Heh, that's my process as well. Nice shot Jon (but I've already told you that in other areas haha)


----------



## mattpayne11 (Mar 12, 2015)

bulldurham said:


> It's a nice shot and I like the processing but I have to nitpick that for all that work, why didn't you also straighten out the horizon Line. It was immediately obvious and thusly kills the shot for me.



I literally just held up a straight edge to the screen and it is 100% straight... perhaps your eyes have been deceived in some way.


----------



## bulldurham (Mar 12, 2015)

I copied it and put it in Photoshop..it needs about a one degree twist to the right. If you use PS, drag a guideline down and you'll see waht I mean. it is not ok to edit your pics or I would have demonstrated it for you. My eyes are just fine, thank you.


----------



## mattpayne11 (Mar 12, 2015)

bulldurham said:


> I copied it and put it in Photoshop..it needs about a one degree twist to the right. If you use PS, drag a guideline down and you'll see waht I mean. it is not ok to edit your pics or I would have demonstrated it for you. My eyes are just fine, thank you.


So what you meant was that the photo was not level... which is not the same as straight.


----------



## jsecordphoto (Mar 12, 2015)

bulldurham said:


> I copied it and put it in Photoshop..it needs about a one degree twist to the right. If you use PS, drag a guideline down and you'll see waht I mean. it is not ok to edit your pics or I would have demonstrated it for you. My eyes are just fine, thank you.

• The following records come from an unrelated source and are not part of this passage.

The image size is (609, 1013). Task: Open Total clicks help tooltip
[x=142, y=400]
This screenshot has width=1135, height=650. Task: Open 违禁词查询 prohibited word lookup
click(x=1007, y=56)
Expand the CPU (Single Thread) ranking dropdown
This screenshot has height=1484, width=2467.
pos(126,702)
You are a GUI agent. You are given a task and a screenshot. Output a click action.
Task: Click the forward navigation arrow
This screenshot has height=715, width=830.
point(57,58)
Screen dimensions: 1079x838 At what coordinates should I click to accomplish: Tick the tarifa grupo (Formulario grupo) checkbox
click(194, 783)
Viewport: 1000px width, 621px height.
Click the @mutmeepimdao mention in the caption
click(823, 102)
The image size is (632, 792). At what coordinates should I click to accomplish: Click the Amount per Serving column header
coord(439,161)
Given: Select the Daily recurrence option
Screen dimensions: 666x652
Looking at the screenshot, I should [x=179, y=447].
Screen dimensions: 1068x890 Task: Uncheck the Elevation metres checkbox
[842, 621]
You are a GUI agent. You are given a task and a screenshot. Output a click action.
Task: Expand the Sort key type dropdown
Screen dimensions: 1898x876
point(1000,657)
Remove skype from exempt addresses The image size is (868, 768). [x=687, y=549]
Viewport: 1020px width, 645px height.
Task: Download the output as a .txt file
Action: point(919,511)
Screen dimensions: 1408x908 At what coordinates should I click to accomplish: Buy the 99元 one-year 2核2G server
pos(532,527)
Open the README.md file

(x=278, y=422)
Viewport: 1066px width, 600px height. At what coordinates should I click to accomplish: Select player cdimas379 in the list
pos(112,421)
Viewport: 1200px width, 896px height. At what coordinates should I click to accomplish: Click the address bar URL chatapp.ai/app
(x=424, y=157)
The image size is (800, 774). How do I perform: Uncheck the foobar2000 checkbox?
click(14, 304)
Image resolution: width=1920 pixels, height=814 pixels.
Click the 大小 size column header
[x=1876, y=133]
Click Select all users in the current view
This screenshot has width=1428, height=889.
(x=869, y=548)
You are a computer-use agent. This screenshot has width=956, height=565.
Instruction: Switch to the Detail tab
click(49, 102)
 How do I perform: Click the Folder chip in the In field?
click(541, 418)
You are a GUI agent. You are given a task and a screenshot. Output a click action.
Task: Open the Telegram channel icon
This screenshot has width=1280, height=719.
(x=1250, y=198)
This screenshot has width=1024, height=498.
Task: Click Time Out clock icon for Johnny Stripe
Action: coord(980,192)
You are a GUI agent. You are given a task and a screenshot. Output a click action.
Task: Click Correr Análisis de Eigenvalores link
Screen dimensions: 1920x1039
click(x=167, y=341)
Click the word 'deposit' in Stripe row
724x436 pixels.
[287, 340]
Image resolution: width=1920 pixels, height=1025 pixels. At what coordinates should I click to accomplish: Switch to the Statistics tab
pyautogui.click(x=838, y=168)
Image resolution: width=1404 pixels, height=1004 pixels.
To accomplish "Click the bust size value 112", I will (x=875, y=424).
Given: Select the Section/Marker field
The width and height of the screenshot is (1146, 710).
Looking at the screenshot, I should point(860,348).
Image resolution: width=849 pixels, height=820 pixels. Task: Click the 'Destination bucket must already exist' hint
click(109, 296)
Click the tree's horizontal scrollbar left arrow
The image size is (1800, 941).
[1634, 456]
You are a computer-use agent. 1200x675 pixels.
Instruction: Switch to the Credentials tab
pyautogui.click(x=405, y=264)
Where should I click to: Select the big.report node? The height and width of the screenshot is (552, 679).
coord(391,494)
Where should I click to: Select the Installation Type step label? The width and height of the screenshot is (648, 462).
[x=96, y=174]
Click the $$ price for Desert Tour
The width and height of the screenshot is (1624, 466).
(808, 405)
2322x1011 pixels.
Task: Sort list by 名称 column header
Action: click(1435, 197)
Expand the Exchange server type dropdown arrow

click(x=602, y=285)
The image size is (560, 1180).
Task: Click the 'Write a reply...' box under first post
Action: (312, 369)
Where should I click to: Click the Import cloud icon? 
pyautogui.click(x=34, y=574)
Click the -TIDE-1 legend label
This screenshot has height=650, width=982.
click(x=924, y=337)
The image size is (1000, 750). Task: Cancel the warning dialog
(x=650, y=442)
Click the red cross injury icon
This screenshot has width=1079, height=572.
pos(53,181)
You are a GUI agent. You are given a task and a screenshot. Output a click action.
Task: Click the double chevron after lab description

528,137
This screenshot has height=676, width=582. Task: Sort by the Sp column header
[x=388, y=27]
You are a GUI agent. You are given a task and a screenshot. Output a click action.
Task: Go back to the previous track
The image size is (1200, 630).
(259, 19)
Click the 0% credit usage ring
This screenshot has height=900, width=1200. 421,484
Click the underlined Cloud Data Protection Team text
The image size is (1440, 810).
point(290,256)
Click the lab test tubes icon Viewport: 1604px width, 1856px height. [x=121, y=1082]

Lol 1 degree off ruined the photo for you? Sorry that you don't like it, the 1/2 million other people who saw it between my page, Maine's FB page, and Milky Way Scientists sharing it seemed to think it was ok.


----------



## mattpayne11 (Mar 12, 2015)

jsecordphoto said:


> bulldurham said:
> 
> 
> > I copied it and put it in Photoshop..it needs about a one degree twist to the right. If you use PS, drag a guideline down and you'll see waht I mean. it is not ok to edit your pics or I would have demonstrated it for you. My eyes are just fine, thank you.
> ...



Now, Now, Jon, don't get upset =)

Personally, I did not even notice the tilt, and I often have similarly very minor flaws in my horizon lines, but I rarely care, because they never both me. But some people really have an attention to them. I don't know. I think the image is fine as is, but I think people should still be able to have an opinion.


----------



## bulldurham (Mar 12, 2015)

I am happy for that half million...and for you...but an off kilter horizon line is always a killjoy for me..shoot me.


----------



## SquarePeg (Mar 13, 2015)

Nominated for POTM


----------



## MikeFlorendo (Mar 13, 2015)

SquarePeg said:


> Nominated for POTM



Damn I guess my photo isn't winning this month!   Sick shot man I am definitely going to have to try that technique.  Later in the month I will be heading into Baja Mexico where I took that boat shot with MW and hope to get some real dark skies.  Found out a few days ago they hauled that boat away.  Sad but happy that I got a shot of it before it was taken away.

Nice solid work. (slow clap)


----------